▶ [Information given]
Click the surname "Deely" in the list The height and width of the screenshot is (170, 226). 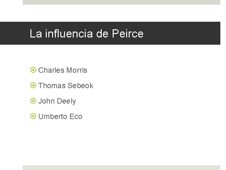[66, 101]
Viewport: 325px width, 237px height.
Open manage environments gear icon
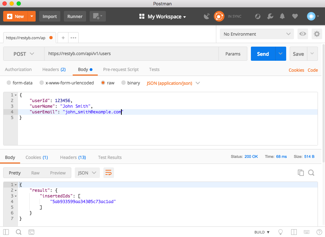click(x=317, y=34)
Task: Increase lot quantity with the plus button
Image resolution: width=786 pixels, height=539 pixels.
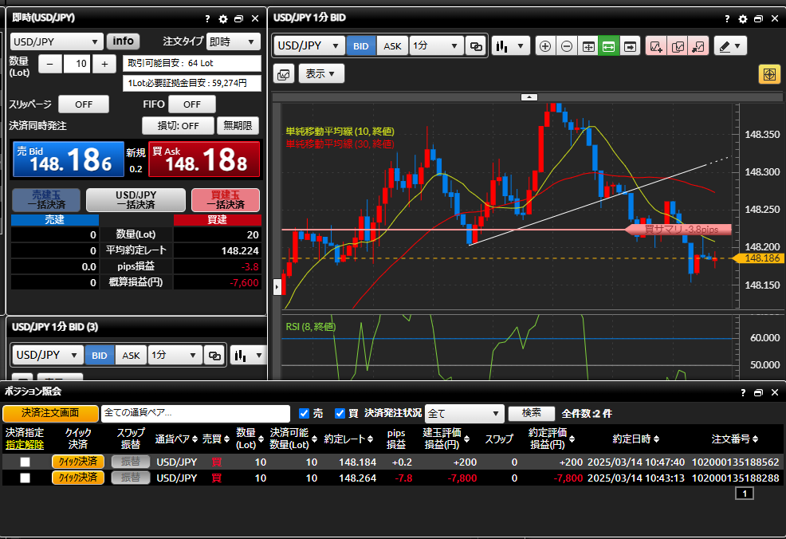Action: (x=104, y=64)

▶ [Problem details] No pictures go in the copy. Output exactly the lines from the line containing "Image resolution: width=786" through the end of the listing above.

▶ [Result of the task]
Image resolution: width=786 pixels, height=539 pixels.
Action: (x=104, y=64)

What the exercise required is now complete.